The first genuinely spring day (as against day in Spring) moves toward its close. The sun looks like it has forgotten to go down - or at least is staying up late - perhaps to make up for its relative disappearance over several weeks.
It brings to mind something that can only be associated with such an April evening:
Maybe it's down to my male council estate barbarism but this bit of Victorian-Edwardian sacred choral doggerel did nasty things to me. This has evoked guilt over the years when elderly people have expressed their devotion to it - one wanted me to play it on the organ so they could sing it and some imagination was required to avoid this.
This April I've decided to try to understand myself on this issue.
My initial excuse to myself was the paucity of the performance of a Sunday evening Free Church choir in the 1960s when its finest days would have been its former days. But listening to this chorally excellent rendition on YouTube convinces me that the problem lies elsewhere.
I like sheep and lambs. I like the countryside and especially the hills. I have given my life to the Lamb of God who sacrificed his life for me. So the themes in the song can hardly be the problem.
I have concluded that the problem with Tynan's poem, a problem reinforced by Robertson's mood music, is that it evokes pity for the crucified Christ. And this is not at all what should happen.

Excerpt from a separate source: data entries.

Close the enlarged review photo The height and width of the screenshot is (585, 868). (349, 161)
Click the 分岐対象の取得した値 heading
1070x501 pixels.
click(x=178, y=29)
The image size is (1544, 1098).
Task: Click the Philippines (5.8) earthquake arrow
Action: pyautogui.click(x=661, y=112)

Yes, lambs are pitiful, but the Lamb of God who died was not to be pitied. Did he not quell the women of Jerusalem's tears and tell them to weep for themselves and their children? The pity in the Passion is all ours, his is the pain, the sacrifice, the slaughter.
And the salvation. It is not of any note that He died between two crosses on a hill: he died between two condemned sinners who were on crosses. In the end the song takes away the power of the cross and replaces it with pity. Perhaps that is what I find, pitiful lamb that I am, so pitiful about it.